Our next section of the 100 best players goes from 30-21. Compiled at the end of 2017, take a look at who makes the cut
30 Dane Coles
Country New Zealand Date of Birth 10.12.86 Position Hooker
He lost only two throws when helping New Zealand win RWC 2015, but his blistering breaks were a rare sight last year as he spent months out with concussion symptoms. After scoring v France in November from a perfect out-to-in line, he damaged his ACL.
29 Billy Vunipola
Country England Date of Birth 3.11.92 Position No 8
The world’s best carrier in 2016, when he set a Six Nations record of 93, Vunipola was restricted to two Tests last year due to injury. He blends extraordinary power with soft hands, frequently occupying three defenders as he creates space for others. Paul O’Connell has called him “fit, hungry and relentless… a machine”
28 Sam Warburton
Country Wales Date of Birth 5.10.88 Position Back-row
He has led the British & Irish Lions on their last two tours, securing a win in Australia and an unexpected draw in New Zealand. Yet leadership is only one of his attributes; he’s one of rugby’s best turnover specialists, has a high work-rate and has improved his link play. A brilliant role model too.
27 Mako Vunipola
Country England Date of Birth 14.1.91 Position Prop
The starting loosehead for the Lions against the All Blacks has improved his scrummaging in the past few seasons, but his rampaging nature in open play is what sets him apart. As England scrum coach Neal Hatley said: “There aren’t many props in world rugby who can do what he does with ball in hand.
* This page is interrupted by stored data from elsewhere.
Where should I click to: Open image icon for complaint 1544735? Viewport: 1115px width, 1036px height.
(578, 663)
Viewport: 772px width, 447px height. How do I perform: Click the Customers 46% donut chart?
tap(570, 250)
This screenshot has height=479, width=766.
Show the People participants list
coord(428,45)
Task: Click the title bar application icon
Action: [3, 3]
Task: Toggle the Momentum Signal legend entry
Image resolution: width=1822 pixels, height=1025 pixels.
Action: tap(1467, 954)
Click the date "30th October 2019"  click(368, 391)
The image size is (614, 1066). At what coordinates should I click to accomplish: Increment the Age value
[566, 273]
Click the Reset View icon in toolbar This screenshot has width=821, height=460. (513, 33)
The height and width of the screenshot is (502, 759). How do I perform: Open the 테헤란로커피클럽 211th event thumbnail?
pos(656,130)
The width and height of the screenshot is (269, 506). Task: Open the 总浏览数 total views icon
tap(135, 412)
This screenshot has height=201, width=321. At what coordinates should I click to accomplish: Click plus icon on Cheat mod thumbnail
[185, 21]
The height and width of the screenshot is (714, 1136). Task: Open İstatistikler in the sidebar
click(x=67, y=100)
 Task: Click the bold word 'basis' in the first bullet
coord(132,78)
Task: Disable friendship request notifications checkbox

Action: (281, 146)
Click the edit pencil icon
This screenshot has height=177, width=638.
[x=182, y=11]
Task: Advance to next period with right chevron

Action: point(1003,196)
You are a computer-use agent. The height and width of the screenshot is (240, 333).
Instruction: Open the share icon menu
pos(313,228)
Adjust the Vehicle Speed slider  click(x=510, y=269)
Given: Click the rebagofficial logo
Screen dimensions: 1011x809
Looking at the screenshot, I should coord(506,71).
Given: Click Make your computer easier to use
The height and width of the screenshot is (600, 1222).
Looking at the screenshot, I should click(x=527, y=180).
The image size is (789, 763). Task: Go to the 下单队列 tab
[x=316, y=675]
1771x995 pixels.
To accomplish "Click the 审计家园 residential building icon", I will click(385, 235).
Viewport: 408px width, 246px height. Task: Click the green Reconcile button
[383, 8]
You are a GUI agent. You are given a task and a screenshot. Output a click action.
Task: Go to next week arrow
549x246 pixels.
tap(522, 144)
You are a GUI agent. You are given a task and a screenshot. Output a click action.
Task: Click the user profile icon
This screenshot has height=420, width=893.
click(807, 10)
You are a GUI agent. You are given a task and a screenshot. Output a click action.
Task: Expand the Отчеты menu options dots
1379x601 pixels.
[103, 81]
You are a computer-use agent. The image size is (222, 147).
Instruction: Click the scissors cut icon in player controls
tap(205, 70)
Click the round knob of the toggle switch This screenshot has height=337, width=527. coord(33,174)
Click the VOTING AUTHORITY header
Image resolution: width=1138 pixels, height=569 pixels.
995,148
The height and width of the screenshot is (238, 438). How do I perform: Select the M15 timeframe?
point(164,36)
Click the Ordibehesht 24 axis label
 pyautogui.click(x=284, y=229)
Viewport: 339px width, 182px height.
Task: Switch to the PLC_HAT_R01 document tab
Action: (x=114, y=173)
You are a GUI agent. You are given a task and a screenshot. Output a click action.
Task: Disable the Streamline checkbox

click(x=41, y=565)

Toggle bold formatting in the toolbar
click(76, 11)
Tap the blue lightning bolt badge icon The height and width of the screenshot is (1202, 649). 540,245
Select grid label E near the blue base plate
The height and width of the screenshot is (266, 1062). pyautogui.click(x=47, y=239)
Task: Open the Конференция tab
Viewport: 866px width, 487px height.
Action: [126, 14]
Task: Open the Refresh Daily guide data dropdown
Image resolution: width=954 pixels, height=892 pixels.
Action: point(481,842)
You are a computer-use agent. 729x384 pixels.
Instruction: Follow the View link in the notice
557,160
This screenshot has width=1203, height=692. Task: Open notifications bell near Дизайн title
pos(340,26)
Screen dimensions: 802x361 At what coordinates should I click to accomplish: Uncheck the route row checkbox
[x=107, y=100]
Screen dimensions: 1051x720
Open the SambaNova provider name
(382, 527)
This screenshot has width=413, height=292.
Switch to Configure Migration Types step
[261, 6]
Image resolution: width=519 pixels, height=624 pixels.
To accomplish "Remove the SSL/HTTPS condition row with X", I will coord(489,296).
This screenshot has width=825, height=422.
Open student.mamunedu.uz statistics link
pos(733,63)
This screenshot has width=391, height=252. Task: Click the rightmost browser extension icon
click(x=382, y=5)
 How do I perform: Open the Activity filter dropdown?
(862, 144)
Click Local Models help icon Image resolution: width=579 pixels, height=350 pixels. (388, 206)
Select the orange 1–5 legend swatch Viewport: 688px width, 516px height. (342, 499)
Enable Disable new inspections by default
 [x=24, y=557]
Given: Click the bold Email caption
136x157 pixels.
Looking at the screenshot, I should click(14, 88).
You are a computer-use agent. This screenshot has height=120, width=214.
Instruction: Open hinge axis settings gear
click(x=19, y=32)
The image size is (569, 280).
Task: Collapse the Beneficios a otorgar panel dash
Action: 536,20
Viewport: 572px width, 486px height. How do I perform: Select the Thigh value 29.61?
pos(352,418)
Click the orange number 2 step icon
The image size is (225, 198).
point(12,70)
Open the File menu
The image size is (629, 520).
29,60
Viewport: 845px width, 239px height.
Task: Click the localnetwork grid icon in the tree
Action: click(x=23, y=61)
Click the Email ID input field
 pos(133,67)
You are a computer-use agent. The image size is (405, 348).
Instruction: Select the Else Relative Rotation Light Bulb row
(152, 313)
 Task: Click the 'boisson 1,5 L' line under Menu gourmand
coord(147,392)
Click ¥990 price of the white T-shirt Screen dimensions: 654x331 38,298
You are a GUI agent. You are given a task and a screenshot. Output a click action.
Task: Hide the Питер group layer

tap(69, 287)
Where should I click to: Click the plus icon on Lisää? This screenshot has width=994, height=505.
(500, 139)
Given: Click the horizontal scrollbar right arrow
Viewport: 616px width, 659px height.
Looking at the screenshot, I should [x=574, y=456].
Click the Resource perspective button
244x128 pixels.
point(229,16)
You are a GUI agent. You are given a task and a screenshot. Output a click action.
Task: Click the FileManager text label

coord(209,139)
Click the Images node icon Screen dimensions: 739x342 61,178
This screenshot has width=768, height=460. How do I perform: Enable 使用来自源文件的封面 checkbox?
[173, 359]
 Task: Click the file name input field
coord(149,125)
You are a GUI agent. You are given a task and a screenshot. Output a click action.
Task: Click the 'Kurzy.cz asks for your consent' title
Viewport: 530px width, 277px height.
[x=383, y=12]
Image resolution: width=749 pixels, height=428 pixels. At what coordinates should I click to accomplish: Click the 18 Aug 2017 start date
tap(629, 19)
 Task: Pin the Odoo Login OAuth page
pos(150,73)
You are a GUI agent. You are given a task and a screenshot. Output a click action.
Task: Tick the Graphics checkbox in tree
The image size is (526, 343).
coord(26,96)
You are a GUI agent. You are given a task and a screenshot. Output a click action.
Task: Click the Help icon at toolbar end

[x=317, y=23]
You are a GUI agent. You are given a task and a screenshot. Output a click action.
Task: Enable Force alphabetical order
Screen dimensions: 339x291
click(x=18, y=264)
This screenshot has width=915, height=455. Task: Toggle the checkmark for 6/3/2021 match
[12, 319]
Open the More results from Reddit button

His set-piece has come on immeasurably.”
26 Portia Woodman
Country New Zealand Date of Birth 12.7.91 Position Wing
It’s her ability to change direction while at full speed, often more than once, that is her most impressive asset, and she was the top try-scorer at the Women’s World Cup with 13. A consummate tackler, the World Rugby Women’s Player of the Year is stronger than her size suggests, too.